**Exercise directions**
Reproduce each line of the entries that carries "Given".

------------------------------------------------

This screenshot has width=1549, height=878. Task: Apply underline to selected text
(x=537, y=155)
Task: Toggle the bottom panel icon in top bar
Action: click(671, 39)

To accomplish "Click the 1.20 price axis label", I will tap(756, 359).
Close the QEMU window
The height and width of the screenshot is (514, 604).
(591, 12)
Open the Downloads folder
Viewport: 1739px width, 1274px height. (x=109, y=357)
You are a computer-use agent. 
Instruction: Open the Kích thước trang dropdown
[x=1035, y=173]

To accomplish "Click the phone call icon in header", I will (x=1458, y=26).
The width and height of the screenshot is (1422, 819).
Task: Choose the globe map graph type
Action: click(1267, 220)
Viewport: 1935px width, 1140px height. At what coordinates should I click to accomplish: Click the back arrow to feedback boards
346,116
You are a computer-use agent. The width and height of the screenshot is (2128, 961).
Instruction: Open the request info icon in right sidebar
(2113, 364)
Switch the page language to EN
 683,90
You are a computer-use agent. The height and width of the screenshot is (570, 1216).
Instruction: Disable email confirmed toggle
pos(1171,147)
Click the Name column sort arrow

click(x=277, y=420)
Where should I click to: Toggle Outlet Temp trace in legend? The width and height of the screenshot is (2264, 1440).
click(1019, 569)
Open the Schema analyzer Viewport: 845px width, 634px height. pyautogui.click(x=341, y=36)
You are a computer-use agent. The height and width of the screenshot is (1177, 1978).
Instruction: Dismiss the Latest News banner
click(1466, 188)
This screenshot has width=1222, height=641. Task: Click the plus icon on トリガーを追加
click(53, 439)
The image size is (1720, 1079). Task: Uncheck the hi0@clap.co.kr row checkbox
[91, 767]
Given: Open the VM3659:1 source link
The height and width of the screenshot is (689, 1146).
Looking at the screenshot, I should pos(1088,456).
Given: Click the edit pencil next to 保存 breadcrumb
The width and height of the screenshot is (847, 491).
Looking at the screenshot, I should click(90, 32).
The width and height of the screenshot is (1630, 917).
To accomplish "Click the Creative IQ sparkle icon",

------------------------------------------------

**Your solution**
Given: Open the VM3659:1 source link
Given: Click the edit pencil next to 保存 breadcrumb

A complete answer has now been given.